The potential of living cell microencapsulation in sustaining cells’ viability, functionality and targeted release in gastrointestinal tract is relatively well documented. Differently, the effects exerted by the capsules on cell metabolic activities during fermentation of a food matrix as well as on cell physiology are poorly addressed. This paper aimed at studying the effects of chitosan-alginate capsules (matrix and core-shell) on metabolic activities of Streptococcus thermophilus and probiotic Lactobacillus delbrueckii during milk fermentation for yoghurt production. This food system has been used to monitor growth, acidification kinetics and strain proteolytic activity. Bacterial viability has been monitored during yoghurt storage at 4 °C for 28 days and an in vitro digestion to evaluate the protective effect exerted by the capsules.
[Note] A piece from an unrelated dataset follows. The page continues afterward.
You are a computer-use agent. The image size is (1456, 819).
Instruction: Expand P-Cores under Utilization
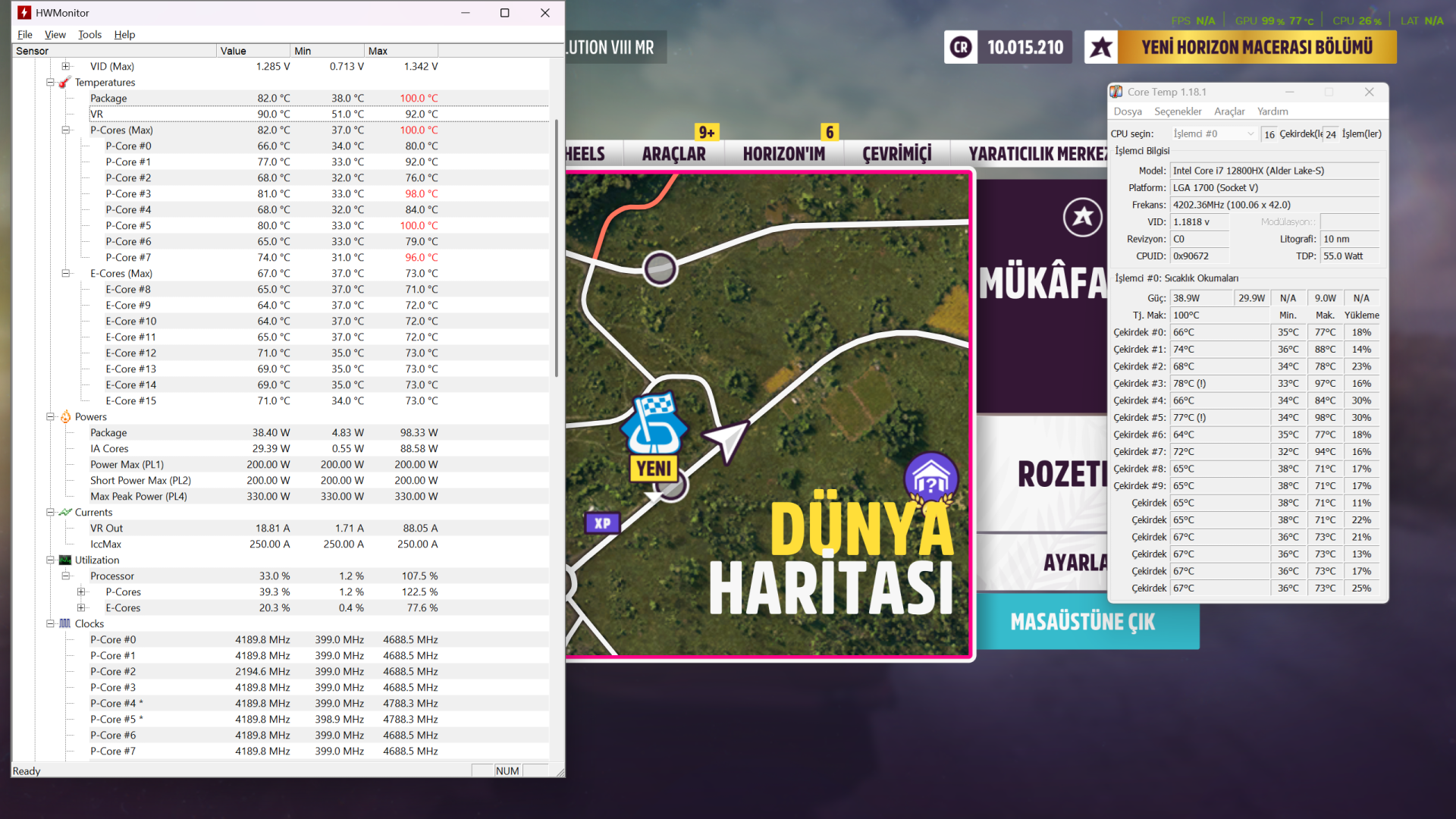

Furthermore, production of volatile metabolites associated with starter culture activity was monitored by headspace solid-phase microextraction-GC/MS to explore possible influence of microenvironment on cell metabolism. Results indicate that both kinds of capsules influenced at different extent cell functionalities (growth, acidification and proteolysis), while they improve cell viability during yoghurt storage and simulated gastrointestinal passage. The volatile pattern revealed that capsules influenced their production in yoghurt: 12 out of 28 volatiles recovered in yoghurt fermented by free and encapsulated starters had significantly different concentration. However, concentration of the main aroma constituents (e.g. acetaldehyde, diacetyl, acetoin) was not significantly affected. Due to the leakage of bacteria from microcapsules during fermentation, the final product resulted in co-existing of free and still encapsulated cells, with the main advantage of an increased viability during yoghurt storage and simulated digestion of the encapsulated counterpart.